There are grammar rules, they are just very weak because the structure of human language is generally quite weak. When presented with languages which have strong consistent grammars the weights are very easily interpretable as a grammar: https://arxiv.org/abs/2201.02177
The point of the original short story is that the computational substrate doesn't matter when you have Turing completeness. This one seems to think that you don't need structure and interpretability just because you change substrates.
[-]
- glitchc 8 minutes ago
  > fractally wrong
  fractally or factually? You mean wrong on so many levels you need a fractal to capture them? If so, what if you could use a neural network instead?
- dpark 23 minutes ago
  A tokenizer is not a dictionary any more than an alphabet is a dictionary.
  [-]
  - noosphr 15 minutes ago
    The Chinese alphabet is very much a dictionary. All the major tokenizers are far larger.
- benlivengood 59 minutes ago
  I don't think the grokking paper is a great argument for the difference between weights and meat. E.g. https://en.wikipedia.org/wiki/Cortical_Labs learning to play Pong.

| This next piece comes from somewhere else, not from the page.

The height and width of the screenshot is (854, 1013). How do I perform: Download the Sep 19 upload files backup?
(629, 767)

  The tokenizer is, at best, a sensory mechanism as evidenced by 1) the random generation of the tokenization scheme, and 2) vastly different tokenization schemes produce virtually identical behavior. It'd be like if Noah Webster threw a bunch of movable type into a bucket (breaking some words in half) and then drew randomly to make the first English dictionary.
  [-]
  - noosphr 41 minutes ago
    I'm kind of stunned that someone is using my work to tell me I'm wrong. I wrote the code for the dish brain pong and encoding information was a huge part of what that experiment was about.

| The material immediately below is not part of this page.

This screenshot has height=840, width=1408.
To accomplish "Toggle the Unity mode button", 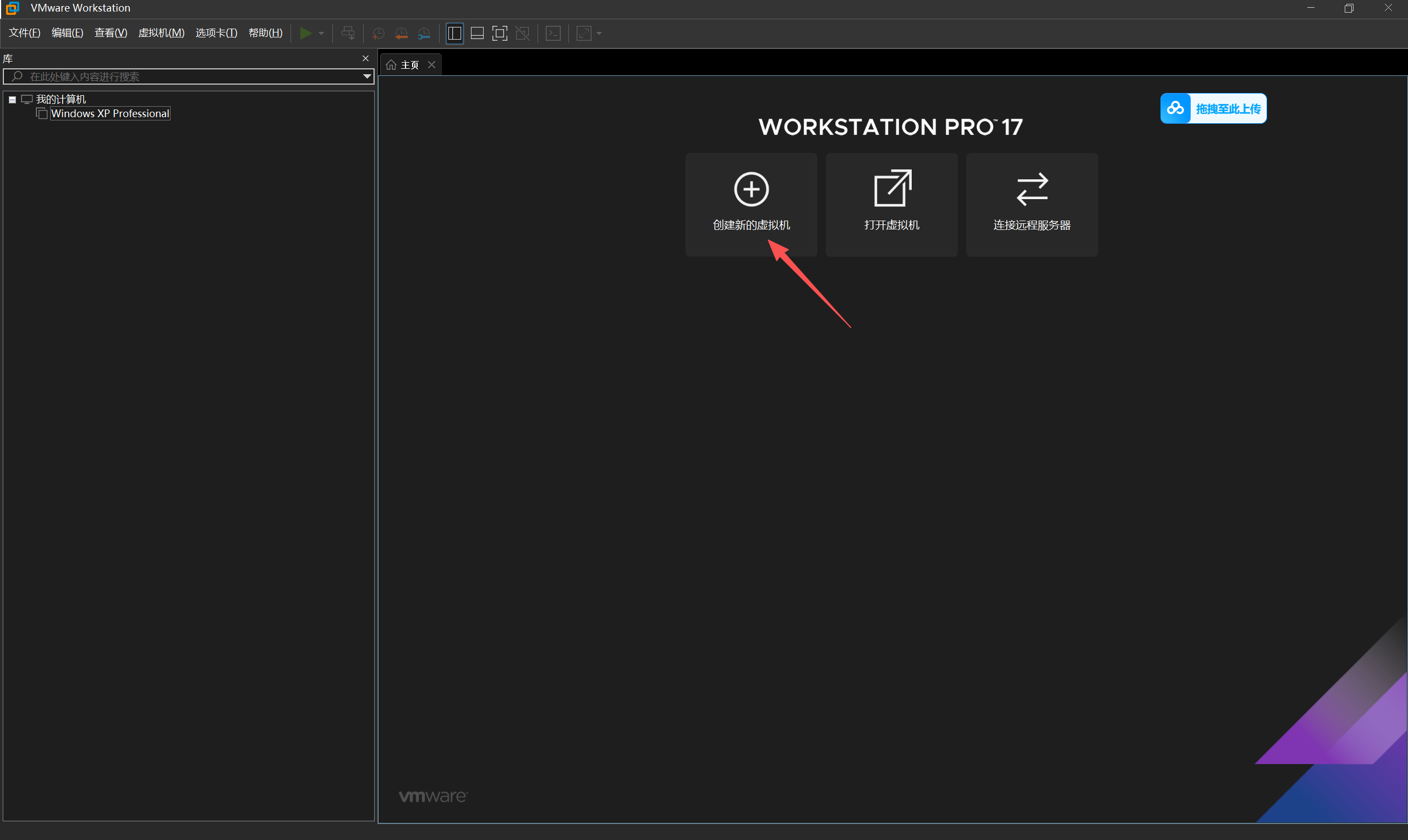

    So when I way that the grok paper and the pong paper fundamentally agree I have some idea of what I'm talking about.
    [-]
    - benlivengood 18 minutes ago
      I might have misunderstood the point you are making. I read the original article as "weights are like meat", and so I'm confused by what you consider fractally wrong.
      [-]
      - noosphr 4 minutes ago
        The point that when the rules the model learns are simple enough they stop being spread out over all the layers and become as easily interpretable as any expert system.
        It's just that the rules we feed in the model are extremely poorly defined and we end up with the soup of disjoint rules smeared all across the weights.

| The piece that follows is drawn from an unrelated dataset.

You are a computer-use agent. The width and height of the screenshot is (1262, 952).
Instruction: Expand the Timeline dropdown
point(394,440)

        This isn't a feature of the models. It's a feature of the training set.
    - js2 17 minutes ago
      https://news.ycombinator.com/item?id=35079
    - ufocia 21 minutes ago
      Hubris much? I don't see a necessary contradiction in using someone's work to disprove another aspect of that same person's work.
- throw310822 52 minutes ago
  > There are grammar rules
  And they're made out of weights.
turtleyacht 2 hours ago
Numbers that dream.
CSSer 1 hour ago
It works until they get to the sentience part. Neat idea!
[-]
- margalabargala 1 hour ago
  Even there it works a bit.
  > These models are the only other things we've ever met that can hold a conversation, and they're made out of weights
  Is a fair point.
  [-]
  - RodgerTheGreat 52 minutes ago
    Not especially. Depending on where you set your standards for "holding a conversation" you can satisfy the requirement with a classical markov chatterbot, a well-trained parrot, a copy of Eliza, or a telemarketer flowchart drawn on a sheet of paper. Only the markov bot is made out of "weights" in the sense of a statistical model.
    Parrots are intelligent animals, albeit with a limited capacity for vocabulary and syntax compared to a human, and Eliza and the flowchart are made out of explicitly encoded rules and conversational tactics.
    [-]
    - margalabargala 10 minutes ago
      The quality of "conversation" you can have with everything on your list is highly limited, and is categorically different than the sort of conversation you are able to have with any modern AI.
oofbey 39 minutes ago
I love this. For anybody not getting the joke, it’s riffing on the classic 1990s essay “They’re made out of meat.”
https://web.mit.edu/people/dpolicar/writing/prose/text/think...
[-]
- tom_ 13 minutes ago
  This original author is mentioned in the second sentence of the linked article, and then again in the third sentence, along with a link to the original story.